## Begin RECORDS SHOWN

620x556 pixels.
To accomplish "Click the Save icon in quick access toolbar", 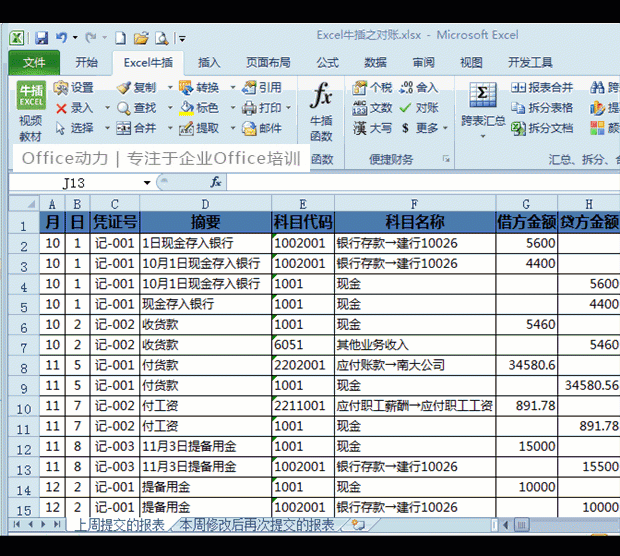I will point(41,38).
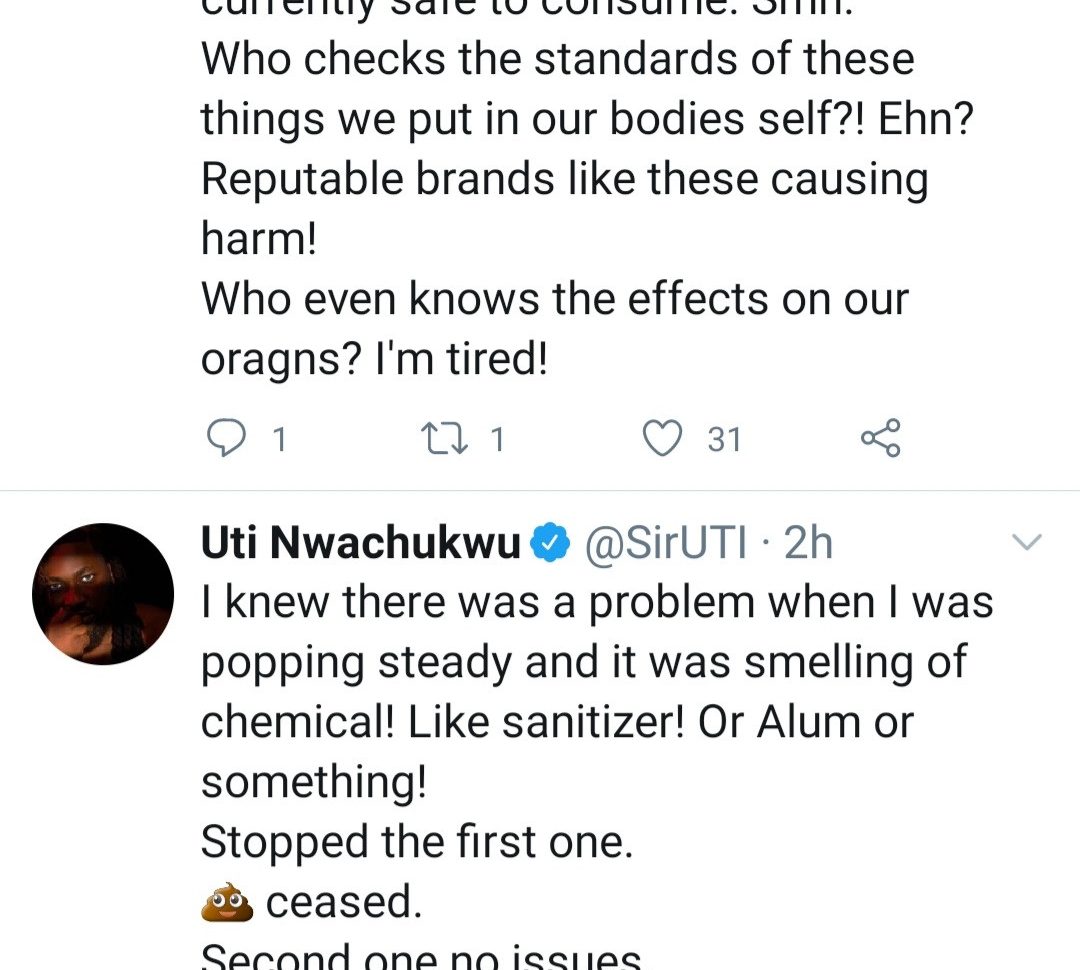Click the retweet count number 1
The image size is (1080, 970).
pyautogui.click(x=497, y=439)
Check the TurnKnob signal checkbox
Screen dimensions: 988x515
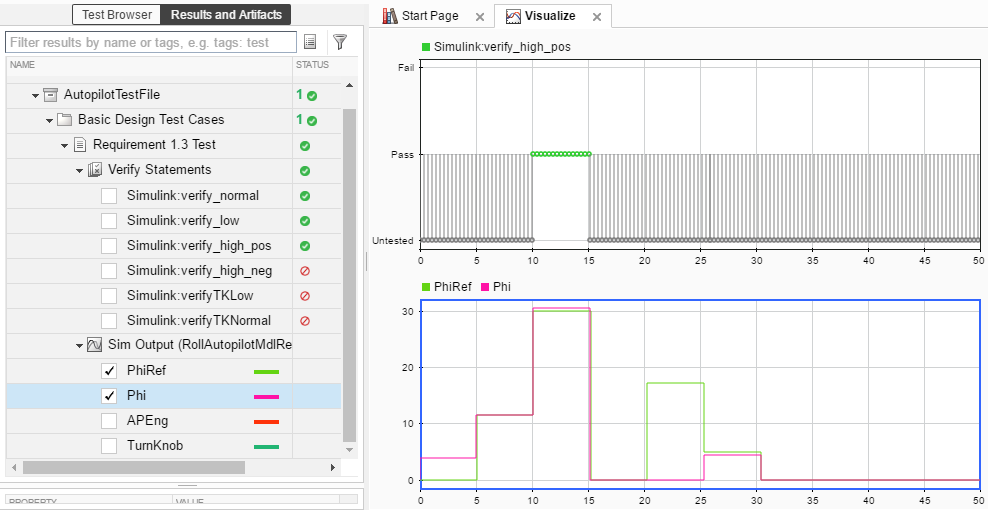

## End RECORDS SHOWN

Transcribe the lines word for word, starting at the line that has "Check the TurnKnob signal checkbox" and continuing through the last line above, and leave the pictures out of your answer.

:: RESPONSE BELOW ::
Check the TurnKnob signal checkbox
Screen dimensions: 988x515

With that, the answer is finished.